Он повернулся и перехватил задумчивый взгляд Кейт.
– Так вы действительно думаете, что этот Бела Лугоши имеет отношение к происхождению болезни Джошуа?
Кейт попыталась изобразить улыбку.
– Глупо, да? Но ведь вам теперь знакомо клиническое описание иммуновосстановительного процесса, который поддерживает болезнь. Поглощение крови. Увеличение продолжительности жизни. Удивительная способность к самовосстановлению… почти аутотомирование.

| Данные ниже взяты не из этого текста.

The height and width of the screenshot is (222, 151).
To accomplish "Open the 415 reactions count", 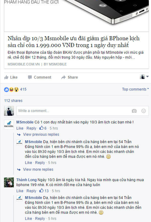I will click(x=23, y=89).
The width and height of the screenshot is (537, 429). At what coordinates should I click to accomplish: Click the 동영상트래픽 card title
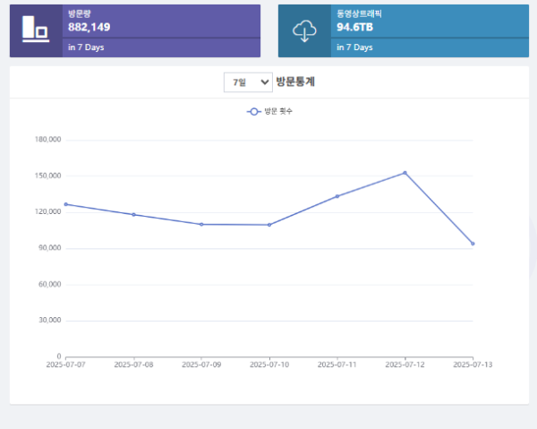359,14
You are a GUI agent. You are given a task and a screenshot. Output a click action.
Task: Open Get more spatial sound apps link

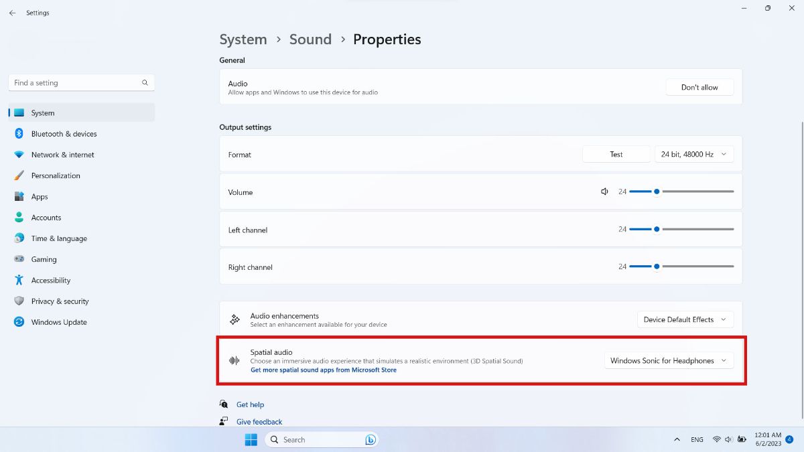[324, 370]
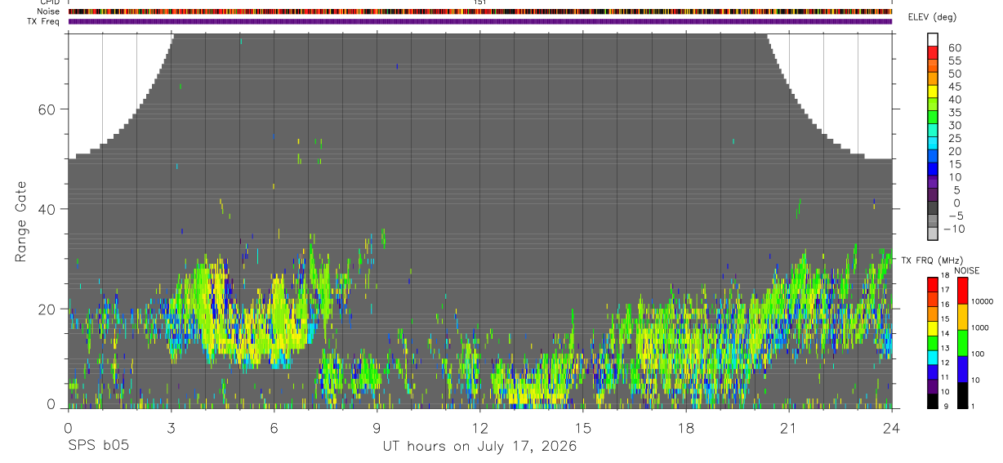Click the white top box of ELEV colorbar

click(x=933, y=39)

– Что такое аутото?… что это?
– Аутотомирование – защитная реакция некоторых рептилий, например саламандр, когда они отбрасывают хвост, а потом он снова отрастает, – пояснила Кейт. Как только она начала мыслить медицинскими категориями, голова почти перестала болеть. Отступила и темная пелена печали. – Нам не очень-то много известно о регенеративных возможностях саламандр. Мы знаем лишь, что все это происходит на клеточном уровне и требует огромного количества энергии.
О’Рурк кивнул в сторону портрета:
– А что, может быть, в королевскую родословную Влада и затесалась какая-нибудь саламандра.
Кейт потерла лоб.
– Я понимаю, что это дико. – На мгновение она прикрыла глаза. В музее стоял гул шагов, кашля, немецкой речи, звучавшей так же резко, как кашель, случайного смеха, казавшегося таким же безумным, как и ее состояние.

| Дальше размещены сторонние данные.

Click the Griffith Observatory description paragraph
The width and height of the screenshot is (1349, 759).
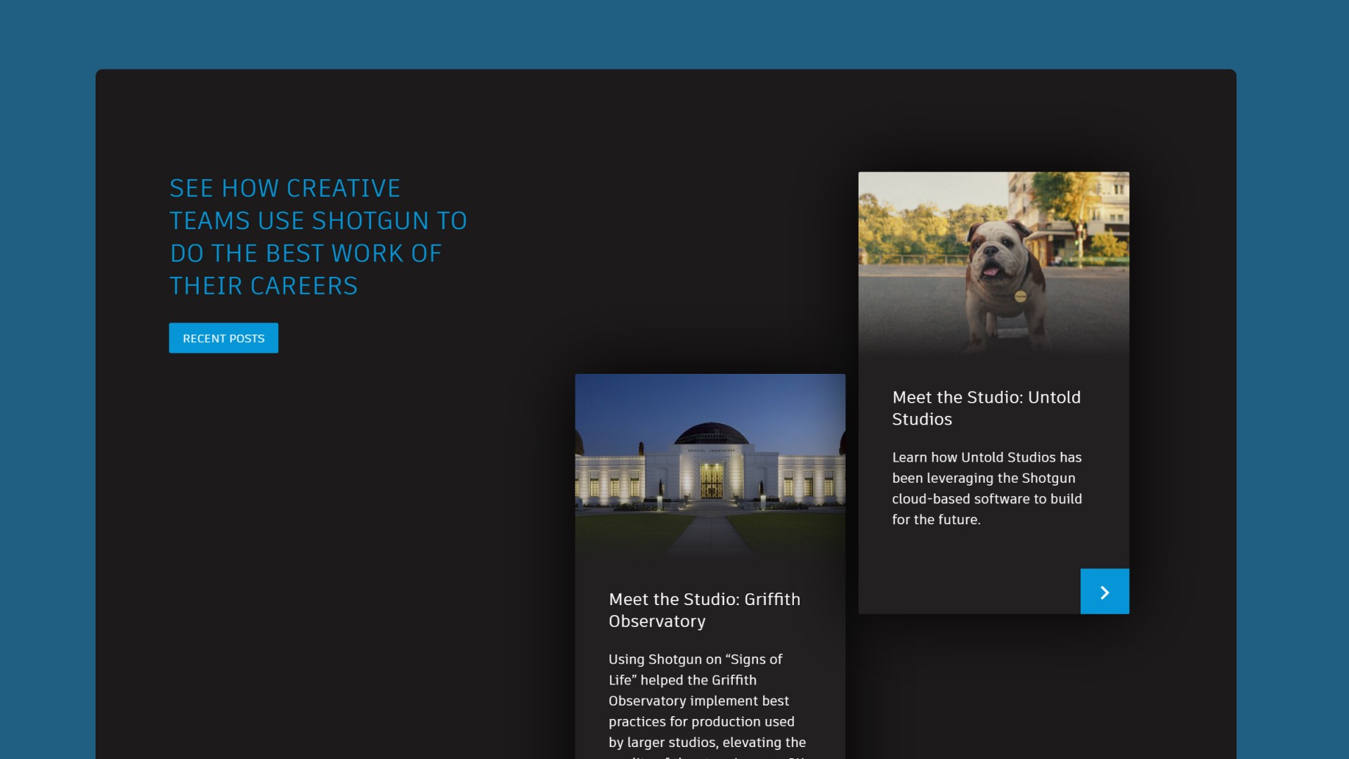tap(707, 701)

– Давайте присядем, – предложил священник. Взяв Кейт за руку, он повел ее в закуток на втором этаже, где подавали кофе и пирожные. Он выбрал столик подальше от основного потока экскурсантов.

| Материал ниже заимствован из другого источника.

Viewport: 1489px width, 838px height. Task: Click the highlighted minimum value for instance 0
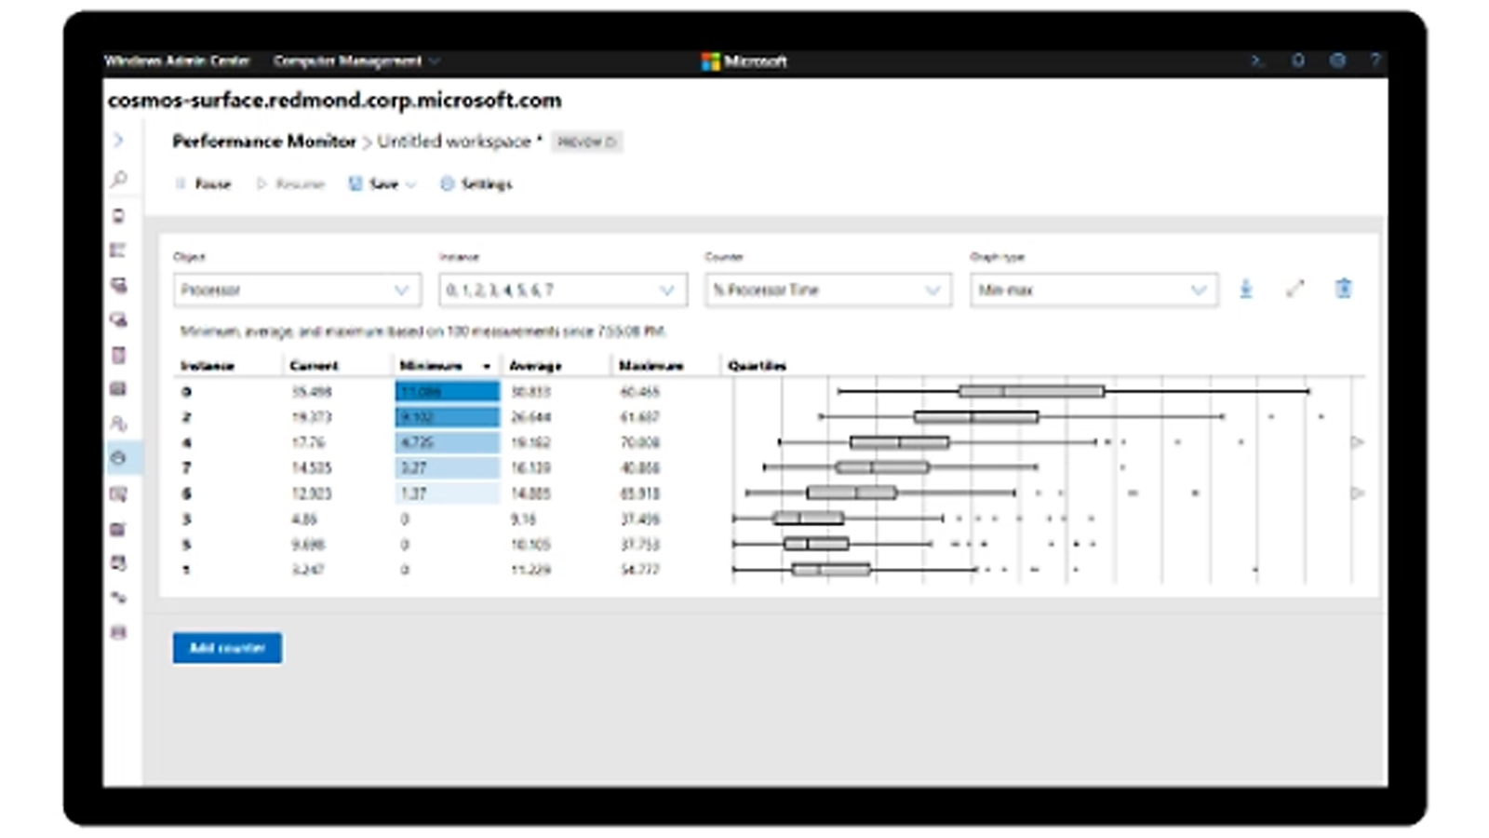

На какое-то время у Кейт все поплыло перед глазами, и лишь после того, как священник заставил ее сделать еще глоток крепкого венского кофе, окружающие предметы вновь обрели резкие очертания.
– Вы действительно верите, что легенды о Дракуле могут иметь какое-то отношение к… похищению Джошуа? – спросил он почти шепотом.
Кейт вздохнула.
– Я понимаю, что это выглядит нелепо… но если болезнь сохранялась в пределах семьи… если она требовала двойного рецессива для проявления, а ее носителям нужна была человеческая кровь, чтобы выжить… – Она замолчала, устремив взгляд вдоль коридора, в направлении зала, где висел портрет.
– Небольшая королевская семья, – продолжал О’Рурк, – которой необходимо соблюдение тайны из-за характера их заболевания и совершенных преступлений, обладает достаточными средствами и властью, чтобы устранять недругов и сохранять тайну… Достаточными даже для того, чтобы послать в Америку похитителей и убийц, которые выкрадывают ребенка… ребенка, усыновленного по ошибке.
Кейт опустила глаза.
– Я понимаю. Это… это бред.
О’Рурк отхлебнул из чашки.
– Верно, – сказал он. – Такое впечатление может создаться, если только вы не принадлежите к церкви, которая в течение нескольких столетий занималась секретной перепиской как раз о такой злодейской семье, ведущей затворническую жизнь. О семье, которая появилась в Восточной Европе полтысячелетия тому назад.
Кейт резко подняла голову, отчего почувствовала острую боль. Сердце у нее заколотилось, но она не обратила на это внимания.